* [Exercise description]
Copy the records below, changing "GUI agent" to "UI agent" each time it appears and leaving everything else as it is.

* [Entries shown]
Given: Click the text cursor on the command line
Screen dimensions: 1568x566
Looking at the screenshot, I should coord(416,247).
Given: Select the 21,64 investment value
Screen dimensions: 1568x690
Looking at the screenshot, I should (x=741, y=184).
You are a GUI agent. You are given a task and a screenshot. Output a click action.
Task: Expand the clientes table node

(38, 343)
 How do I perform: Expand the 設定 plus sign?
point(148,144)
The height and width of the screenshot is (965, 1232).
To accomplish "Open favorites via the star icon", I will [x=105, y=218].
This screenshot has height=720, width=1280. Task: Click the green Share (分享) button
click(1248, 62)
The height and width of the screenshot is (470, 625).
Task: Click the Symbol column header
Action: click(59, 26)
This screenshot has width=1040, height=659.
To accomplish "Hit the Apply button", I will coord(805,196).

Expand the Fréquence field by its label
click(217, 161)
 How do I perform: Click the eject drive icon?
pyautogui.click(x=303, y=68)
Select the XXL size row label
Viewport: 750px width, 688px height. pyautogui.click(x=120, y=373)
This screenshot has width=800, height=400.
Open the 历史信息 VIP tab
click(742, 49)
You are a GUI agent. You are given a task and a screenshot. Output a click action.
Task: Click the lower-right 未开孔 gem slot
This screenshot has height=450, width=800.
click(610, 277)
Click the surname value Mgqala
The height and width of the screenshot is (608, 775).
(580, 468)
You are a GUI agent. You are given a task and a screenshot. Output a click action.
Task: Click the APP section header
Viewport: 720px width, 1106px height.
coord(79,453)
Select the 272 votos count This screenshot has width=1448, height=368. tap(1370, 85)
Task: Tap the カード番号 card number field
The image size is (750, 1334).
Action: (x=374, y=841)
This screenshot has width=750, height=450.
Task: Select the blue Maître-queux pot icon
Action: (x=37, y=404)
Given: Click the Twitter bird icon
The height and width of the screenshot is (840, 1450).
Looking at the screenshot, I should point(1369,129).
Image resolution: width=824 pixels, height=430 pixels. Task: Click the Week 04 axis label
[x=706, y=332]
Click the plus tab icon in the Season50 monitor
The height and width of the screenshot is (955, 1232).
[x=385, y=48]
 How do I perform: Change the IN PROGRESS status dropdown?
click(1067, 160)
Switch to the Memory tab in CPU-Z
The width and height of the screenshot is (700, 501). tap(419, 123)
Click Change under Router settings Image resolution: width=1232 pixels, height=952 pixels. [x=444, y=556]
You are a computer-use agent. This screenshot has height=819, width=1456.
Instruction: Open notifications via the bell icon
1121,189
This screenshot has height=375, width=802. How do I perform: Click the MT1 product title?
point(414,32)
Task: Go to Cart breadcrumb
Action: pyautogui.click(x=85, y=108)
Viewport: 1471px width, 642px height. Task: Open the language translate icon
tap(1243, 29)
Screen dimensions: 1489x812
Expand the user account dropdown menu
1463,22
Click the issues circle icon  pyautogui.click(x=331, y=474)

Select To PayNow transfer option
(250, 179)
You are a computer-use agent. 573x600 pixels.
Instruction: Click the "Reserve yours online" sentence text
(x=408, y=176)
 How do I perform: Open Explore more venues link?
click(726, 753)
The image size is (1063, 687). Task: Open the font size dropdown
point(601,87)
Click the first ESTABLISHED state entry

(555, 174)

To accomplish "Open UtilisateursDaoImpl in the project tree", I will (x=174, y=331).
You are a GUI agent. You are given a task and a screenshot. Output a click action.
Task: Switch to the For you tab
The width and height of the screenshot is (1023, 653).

* [The response]
Given: Click the text cursor on the command line
Screen dimensions: 1568x566
Looking at the screenshot, I should coord(416,247).
Given: Select the 21,64 investment value
Screen dimensions: 1568x690
Looking at the screenshot, I should (x=741, y=184).
You are a UI agent. You are given a task and a screenshot. Output a click action.
Task: Expand the clientes table node

(38, 343)
 How do I perform: Expand the 設定 plus sign?
point(148,144)
The height and width of the screenshot is (965, 1232).
To accomplish "Open favorites via the star icon", I will [x=105, y=218].
This screenshot has height=720, width=1280. Task: Click the green Share (分享) button
click(1248, 62)
The height and width of the screenshot is (470, 625).
Task: Click the Symbol column header
Action: click(59, 26)
This screenshot has width=1040, height=659.
To accomplish "Hit the Apply button", I will coord(805,196).

Expand the Fréquence field by its label
click(217, 161)
 How do I perform: Click the eject drive icon?
pyautogui.click(x=303, y=68)
Select the XXL size row label
Viewport: 750px width, 688px height. pyautogui.click(x=120, y=373)
This screenshot has width=800, height=400.
Open the 历史信息 VIP tab
click(742, 49)
You are a UI agent. You are given a task and a screenshot. Output a click action.
Task: Click the lower-right 未开孔 gem slot
This screenshot has height=450, width=800.
click(610, 277)
Click the surname value Mgqala
The height and width of the screenshot is (608, 775).
(580, 468)
You are a UI agent. You are given a task and a screenshot. Output a click action.
Task: Click the APP section header
Viewport: 720px width, 1106px height.
coord(79,453)
Select the 272 votos count This screenshot has width=1448, height=368. tap(1370, 85)
Task: Tap the カード番号 card number field
The image size is (750, 1334).
Action: (x=374, y=841)
This screenshot has width=750, height=450.
Task: Select the blue Maître-queux pot icon
Action: (x=37, y=404)
Given: Click the Twitter bird icon
The height and width of the screenshot is (840, 1450).
Looking at the screenshot, I should point(1369,129).
Image resolution: width=824 pixels, height=430 pixels. Task: Click the Week 04 axis label
[x=706, y=332]
Click the plus tab icon in the Season50 monitor
The height and width of the screenshot is (955, 1232).
[x=385, y=48]
 How do I perform: Change the IN PROGRESS status dropdown?
click(1067, 160)
Switch to the Memory tab in CPU-Z
The width and height of the screenshot is (700, 501). tap(419, 123)
Click Change under Router settings Image resolution: width=1232 pixels, height=952 pixels. [x=444, y=556]
You are a computer-use agent. This screenshot has height=819, width=1456.
Instruction: Open notifications via the bell icon
1121,189
This screenshot has height=375, width=802. How do I perform: Click the MT1 product title?
point(414,32)
Task: Go to Cart breadcrumb
Action: pyautogui.click(x=85, y=108)
Viewport: 1471px width, 642px height. Task: Open the language translate icon
tap(1243, 29)
Screen dimensions: 1489x812
Expand the user account dropdown menu
1463,22
Click the issues circle icon  pyautogui.click(x=331, y=474)

Select To PayNow transfer option
(250, 179)
You are a computer-use agent. 573x600 pixels.
Instruction: Click the "Reserve yours online" sentence text
(x=408, y=176)
 How do I perform: Open Explore more venues link?
click(726, 753)
The image size is (1063, 687). Task: Open the font size dropdown
point(601,87)
Click the first ESTABLISHED state entry

(555, 174)

To accomplish "Open UtilisateursDaoImpl in the project tree", I will (x=174, y=331).
You are a UI agent. You are given a task and a screenshot. Output a click action.
Task: Switch to the For you tab
The width and height of the screenshot is (1023, 653).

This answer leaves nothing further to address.